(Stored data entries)
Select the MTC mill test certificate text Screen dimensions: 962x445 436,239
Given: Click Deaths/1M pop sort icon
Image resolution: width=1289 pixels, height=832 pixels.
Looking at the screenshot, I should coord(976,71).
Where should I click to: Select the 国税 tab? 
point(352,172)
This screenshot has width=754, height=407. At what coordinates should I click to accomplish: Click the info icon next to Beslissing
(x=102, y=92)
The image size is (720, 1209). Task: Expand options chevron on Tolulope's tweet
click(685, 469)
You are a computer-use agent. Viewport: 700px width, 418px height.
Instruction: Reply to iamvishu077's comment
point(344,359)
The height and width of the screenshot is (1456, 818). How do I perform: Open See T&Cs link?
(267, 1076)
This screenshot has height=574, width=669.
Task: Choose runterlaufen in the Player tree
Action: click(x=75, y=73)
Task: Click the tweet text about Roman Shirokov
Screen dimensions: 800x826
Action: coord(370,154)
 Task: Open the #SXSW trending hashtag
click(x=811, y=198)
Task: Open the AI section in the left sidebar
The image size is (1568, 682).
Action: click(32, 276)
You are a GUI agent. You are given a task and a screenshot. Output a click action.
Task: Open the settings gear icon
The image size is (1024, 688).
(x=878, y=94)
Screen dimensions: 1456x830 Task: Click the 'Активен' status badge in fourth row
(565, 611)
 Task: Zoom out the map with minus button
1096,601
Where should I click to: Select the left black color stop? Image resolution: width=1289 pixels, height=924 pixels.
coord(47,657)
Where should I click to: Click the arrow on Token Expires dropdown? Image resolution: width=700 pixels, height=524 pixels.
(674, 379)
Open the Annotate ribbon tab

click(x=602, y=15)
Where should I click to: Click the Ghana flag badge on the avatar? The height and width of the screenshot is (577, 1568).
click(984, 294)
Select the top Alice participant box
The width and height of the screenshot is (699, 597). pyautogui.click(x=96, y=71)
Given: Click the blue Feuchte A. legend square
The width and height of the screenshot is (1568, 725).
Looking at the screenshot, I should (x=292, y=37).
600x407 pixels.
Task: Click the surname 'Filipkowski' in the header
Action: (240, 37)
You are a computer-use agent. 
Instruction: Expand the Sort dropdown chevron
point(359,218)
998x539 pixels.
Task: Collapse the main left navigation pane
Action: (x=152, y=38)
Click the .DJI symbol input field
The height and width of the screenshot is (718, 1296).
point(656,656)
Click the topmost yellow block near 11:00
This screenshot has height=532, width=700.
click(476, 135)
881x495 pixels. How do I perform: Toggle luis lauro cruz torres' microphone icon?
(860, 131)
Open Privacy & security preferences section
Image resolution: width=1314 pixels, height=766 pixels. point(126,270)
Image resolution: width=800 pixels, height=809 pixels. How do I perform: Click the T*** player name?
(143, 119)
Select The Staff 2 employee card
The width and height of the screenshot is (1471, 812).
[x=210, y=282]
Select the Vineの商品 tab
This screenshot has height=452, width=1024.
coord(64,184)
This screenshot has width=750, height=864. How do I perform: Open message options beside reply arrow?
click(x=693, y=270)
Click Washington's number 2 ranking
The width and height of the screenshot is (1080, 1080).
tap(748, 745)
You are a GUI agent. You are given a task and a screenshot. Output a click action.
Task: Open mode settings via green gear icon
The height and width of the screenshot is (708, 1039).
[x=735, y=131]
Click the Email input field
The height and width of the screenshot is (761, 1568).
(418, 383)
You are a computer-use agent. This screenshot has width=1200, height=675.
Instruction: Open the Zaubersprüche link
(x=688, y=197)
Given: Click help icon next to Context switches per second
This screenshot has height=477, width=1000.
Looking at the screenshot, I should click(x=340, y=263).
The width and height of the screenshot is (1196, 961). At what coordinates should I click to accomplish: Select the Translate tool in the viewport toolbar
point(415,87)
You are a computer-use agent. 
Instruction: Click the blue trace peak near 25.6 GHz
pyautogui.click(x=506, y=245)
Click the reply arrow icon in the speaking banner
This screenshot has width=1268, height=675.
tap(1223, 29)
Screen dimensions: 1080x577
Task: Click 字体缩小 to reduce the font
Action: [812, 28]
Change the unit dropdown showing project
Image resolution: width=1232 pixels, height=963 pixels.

**WORK ITEM:**
Repeat every line of the data verbatim.

**RESPONSE BOX:**
Select the MTC mill test certificate text Screen dimensions: 962x445 436,239
Given: Click Deaths/1M pop sort icon
Image resolution: width=1289 pixels, height=832 pixels.
Looking at the screenshot, I should coord(976,71).
Where should I click to: Select the 国税 tab? 
point(352,172)
This screenshot has width=754, height=407. At what coordinates should I click to accomplish: Click the info icon next to Beslissing
(x=102, y=92)
The image size is (720, 1209). Task: Expand options chevron on Tolulope's tweet
click(685, 469)
You are a computer-use agent. Viewport: 700px width, 418px height.
Instruction: Reply to iamvishu077's comment
point(344,359)
The height and width of the screenshot is (1456, 818). How do I perform: Open See T&Cs link?
(267, 1076)
This screenshot has height=574, width=669.
Task: Choose runterlaufen in the Player tree
Action: click(x=75, y=73)
Task: Click the tweet text about Roman Shirokov
Screen dimensions: 800x826
Action: coord(370,154)
 Task: Open the #SXSW trending hashtag
click(x=811, y=198)
Task: Open the AI section in the left sidebar
The image size is (1568, 682).
Action: click(32, 276)
You are a GUI agent. You are given a task and a screenshot. Output a click action.
Task: Open the settings gear icon
The image size is (1024, 688).
(x=878, y=94)
Screen dimensions: 1456x830 Task: Click the 'Активен' status badge in fourth row
(565, 611)
 Task: Zoom out the map with minus button
1096,601
Where should I click to: Select the left black color stop? Image resolution: width=1289 pixels, height=924 pixels.
coord(47,657)
Where should I click to: Click the arrow on Token Expires dropdown? Image resolution: width=700 pixels, height=524 pixels.
(674, 379)
Open the Annotate ribbon tab

click(x=602, y=15)
Where should I click to: Click the Ghana flag badge on the avatar? The height and width of the screenshot is (577, 1568).
click(984, 294)
Select the top Alice participant box
The width and height of the screenshot is (699, 597). pyautogui.click(x=96, y=71)
Given: Click the blue Feuchte A. legend square
The width and height of the screenshot is (1568, 725).
Looking at the screenshot, I should (x=292, y=37).
600x407 pixels.
Task: Click the surname 'Filipkowski' in the header
Action: (240, 37)
You are a computer-use agent. 
Instruction: Expand the Sort dropdown chevron
point(359,218)
998x539 pixels.
Task: Collapse the main left navigation pane
Action: (x=152, y=38)
Click the .DJI symbol input field
The height and width of the screenshot is (718, 1296).
point(656,656)
Click the topmost yellow block near 11:00
This screenshot has height=532, width=700.
click(476, 135)
881x495 pixels. How do I perform: Toggle luis lauro cruz torres' microphone icon?
(860, 131)
Open Privacy & security preferences section
Image resolution: width=1314 pixels, height=766 pixels. point(126,270)
Image resolution: width=800 pixels, height=809 pixels. How do I perform: Click the T*** player name?
(143, 119)
Select The Staff 2 employee card
The width and height of the screenshot is (1471, 812).
[x=210, y=282]
Select the Vineの商品 tab
This screenshot has height=452, width=1024.
coord(64,184)
This screenshot has width=750, height=864. How do I perform: Open message options beside reply arrow?
click(x=693, y=270)
Click Washington's number 2 ranking
The width and height of the screenshot is (1080, 1080).
tap(748, 745)
You are a GUI agent. You are given a task and a screenshot. Output a click action.
Task: Open mode settings via green gear icon
The height and width of the screenshot is (708, 1039).
[x=735, y=131]
Click the Email input field
The height and width of the screenshot is (761, 1568).
(418, 383)
You are a computer-use agent. This screenshot has width=1200, height=675.
Instruction: Open the Zaubersprüche link
(x=688, y=197)
Given: Click help icon next to Context switches per second
This screenshot has height=477, width=1000.
Looking at the screenshot, I should click(x=340, y=263).
The width and height of the screenshot is (1196, 961). At what coordinates should I click to accomplish: Select the Translate tool in the viewport toolbar
point(415,87)
You are a computer-use agent. 
Instruction: Click the blue trace peak near 25.6 GHz
pyautogui.click(x=506, y=245)
Click the reply arrow icon in the speaking banner
This screenshot has width=1268, height=675.
tap(1223, 29)
Screen dimensions: 1080x577
Task: Click 字体缩小 to reduce the font
Action: [812, 28]
Change the unit dropdown showing project
Image resolution: width=1232 pixels, height=963 pixels.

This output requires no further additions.